For Missourians with a disability, earning too much money, or having a spouse earn too much, can mean losing important Medicaid health coverage.

State Rep. Melanie Stinnett, R-Springfield, said she observed this problem when young people she had worked with as a speech therapist shared some of the struggles they faced after entering the workforce. Stinnett introduced House Bill 970 to increase how much both an individual and their spouse can earn before losing Medicaid benefits. She said Medicaid covers indispensable services, such as personal-care assistance.

"Individuals that come and help these individuals get up, get out of bed, get showered and dressed sometimes, so that they can get out and get to work," she said.

HB 970 would raise the amount a single Missourian with a disability can earn without losing benefits from roughly $41,000 to $88,000 per year, and married couples from $88,000 to $116,000. Although this may sound high, Stinnett said, the cost to pay for personal-care assistance out of pocket can be substantial, and many private insurance companies don't cover it.

An in-home health aide for just three hours a day in Missouri can cost more than $25,000 a year.

HB 970 also would remove the first $50,000 a spouse earns from consideration in the couple's total income. She said it's an important piece of the bill that could solve an unintended problem.

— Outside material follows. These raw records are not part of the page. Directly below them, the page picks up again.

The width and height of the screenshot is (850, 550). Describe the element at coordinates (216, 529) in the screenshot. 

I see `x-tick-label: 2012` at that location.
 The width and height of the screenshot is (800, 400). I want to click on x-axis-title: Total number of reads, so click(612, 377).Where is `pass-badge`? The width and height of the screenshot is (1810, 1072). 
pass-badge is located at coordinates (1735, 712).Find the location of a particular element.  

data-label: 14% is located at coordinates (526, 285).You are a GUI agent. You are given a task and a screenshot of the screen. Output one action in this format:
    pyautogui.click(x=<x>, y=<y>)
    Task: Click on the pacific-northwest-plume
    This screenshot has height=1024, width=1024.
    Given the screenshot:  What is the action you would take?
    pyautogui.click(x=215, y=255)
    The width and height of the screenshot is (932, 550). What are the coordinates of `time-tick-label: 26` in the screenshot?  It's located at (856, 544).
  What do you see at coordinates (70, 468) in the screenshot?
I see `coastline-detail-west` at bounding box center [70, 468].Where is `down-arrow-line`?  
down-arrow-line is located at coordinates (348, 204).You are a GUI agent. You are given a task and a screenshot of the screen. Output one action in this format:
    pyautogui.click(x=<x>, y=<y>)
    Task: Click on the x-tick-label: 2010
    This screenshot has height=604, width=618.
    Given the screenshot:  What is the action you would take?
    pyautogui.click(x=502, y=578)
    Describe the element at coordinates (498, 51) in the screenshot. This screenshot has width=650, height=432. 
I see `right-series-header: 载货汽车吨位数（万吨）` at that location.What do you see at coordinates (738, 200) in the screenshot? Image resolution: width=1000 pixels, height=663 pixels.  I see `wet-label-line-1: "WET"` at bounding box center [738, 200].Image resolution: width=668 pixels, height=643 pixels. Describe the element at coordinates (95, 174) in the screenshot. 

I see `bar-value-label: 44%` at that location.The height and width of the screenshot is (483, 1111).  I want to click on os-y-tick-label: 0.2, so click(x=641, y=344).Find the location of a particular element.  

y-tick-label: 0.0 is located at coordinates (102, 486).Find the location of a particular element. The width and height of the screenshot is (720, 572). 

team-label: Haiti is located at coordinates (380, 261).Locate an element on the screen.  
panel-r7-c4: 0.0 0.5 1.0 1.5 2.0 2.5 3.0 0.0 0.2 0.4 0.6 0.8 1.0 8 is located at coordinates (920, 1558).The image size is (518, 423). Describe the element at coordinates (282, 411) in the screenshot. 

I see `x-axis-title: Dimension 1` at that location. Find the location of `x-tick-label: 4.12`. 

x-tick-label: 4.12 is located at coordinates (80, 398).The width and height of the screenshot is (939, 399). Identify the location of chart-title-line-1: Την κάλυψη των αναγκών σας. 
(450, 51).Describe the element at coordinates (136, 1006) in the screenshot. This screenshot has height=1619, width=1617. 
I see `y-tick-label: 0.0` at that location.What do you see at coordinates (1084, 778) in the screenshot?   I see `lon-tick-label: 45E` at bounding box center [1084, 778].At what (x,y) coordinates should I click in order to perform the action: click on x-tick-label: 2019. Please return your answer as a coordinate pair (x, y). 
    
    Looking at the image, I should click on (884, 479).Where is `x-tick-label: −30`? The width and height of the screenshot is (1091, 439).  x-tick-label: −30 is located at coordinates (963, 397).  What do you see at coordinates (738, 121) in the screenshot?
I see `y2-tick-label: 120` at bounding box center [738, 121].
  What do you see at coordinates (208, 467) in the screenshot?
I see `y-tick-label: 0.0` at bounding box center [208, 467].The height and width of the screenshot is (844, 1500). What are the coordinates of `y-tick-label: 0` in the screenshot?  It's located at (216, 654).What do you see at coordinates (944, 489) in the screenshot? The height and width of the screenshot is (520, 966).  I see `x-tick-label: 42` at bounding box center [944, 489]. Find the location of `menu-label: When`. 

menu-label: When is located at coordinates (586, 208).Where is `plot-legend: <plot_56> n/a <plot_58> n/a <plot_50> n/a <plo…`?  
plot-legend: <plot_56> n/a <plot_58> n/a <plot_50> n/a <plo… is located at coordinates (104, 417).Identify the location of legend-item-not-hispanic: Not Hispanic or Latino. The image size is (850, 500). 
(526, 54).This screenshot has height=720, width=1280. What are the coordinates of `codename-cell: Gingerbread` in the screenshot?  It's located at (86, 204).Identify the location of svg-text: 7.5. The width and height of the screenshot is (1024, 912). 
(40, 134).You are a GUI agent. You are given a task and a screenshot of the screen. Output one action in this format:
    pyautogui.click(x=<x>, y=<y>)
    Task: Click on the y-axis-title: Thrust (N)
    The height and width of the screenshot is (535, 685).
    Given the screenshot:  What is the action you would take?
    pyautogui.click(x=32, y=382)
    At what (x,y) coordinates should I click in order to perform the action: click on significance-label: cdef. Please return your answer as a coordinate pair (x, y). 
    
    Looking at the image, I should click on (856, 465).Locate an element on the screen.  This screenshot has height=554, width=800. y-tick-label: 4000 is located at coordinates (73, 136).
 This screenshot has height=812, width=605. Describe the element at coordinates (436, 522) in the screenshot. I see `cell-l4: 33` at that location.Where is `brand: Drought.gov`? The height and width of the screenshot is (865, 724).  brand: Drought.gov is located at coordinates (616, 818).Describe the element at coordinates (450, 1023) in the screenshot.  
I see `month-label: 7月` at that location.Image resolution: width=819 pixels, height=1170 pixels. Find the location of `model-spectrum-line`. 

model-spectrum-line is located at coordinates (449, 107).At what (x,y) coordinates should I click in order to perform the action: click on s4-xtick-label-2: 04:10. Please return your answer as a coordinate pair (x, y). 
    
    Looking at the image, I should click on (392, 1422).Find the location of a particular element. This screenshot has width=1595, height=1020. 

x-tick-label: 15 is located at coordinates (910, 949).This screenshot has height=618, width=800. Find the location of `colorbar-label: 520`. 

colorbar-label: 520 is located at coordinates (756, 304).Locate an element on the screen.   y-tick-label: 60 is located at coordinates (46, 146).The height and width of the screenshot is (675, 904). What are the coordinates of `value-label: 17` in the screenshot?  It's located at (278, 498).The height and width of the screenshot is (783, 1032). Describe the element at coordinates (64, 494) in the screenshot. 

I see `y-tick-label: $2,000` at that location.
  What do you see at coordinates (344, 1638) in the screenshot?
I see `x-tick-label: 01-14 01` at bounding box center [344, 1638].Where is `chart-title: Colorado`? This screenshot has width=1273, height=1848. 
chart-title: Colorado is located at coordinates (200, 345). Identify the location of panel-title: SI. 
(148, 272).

"We have inadvertently disincentivized marriage," she said, "in that individuals with disabilities are often choosing to either not get married, or sometimes even choosing to get divorced, so that they don't lose those necessary benefits."

Missourian Rachel Baskerville, who lives with a disability, said she feels lowering the impact a spouse's income has on one's eligibility is a matter of equalizing things.

"Non-disabled people don't have to look at certain restrictions with who they fall in love with and who they marry," she said, "and so I feel like, as a person with a disability, I shouldn't have to look under certain guidelines to see who I can fall in love with."

Stinnett also introduced House Bill 971 this session, which would require state agencies to submit annual reports showing steps they've taken to recruit, hire and advance individuals with disabilities.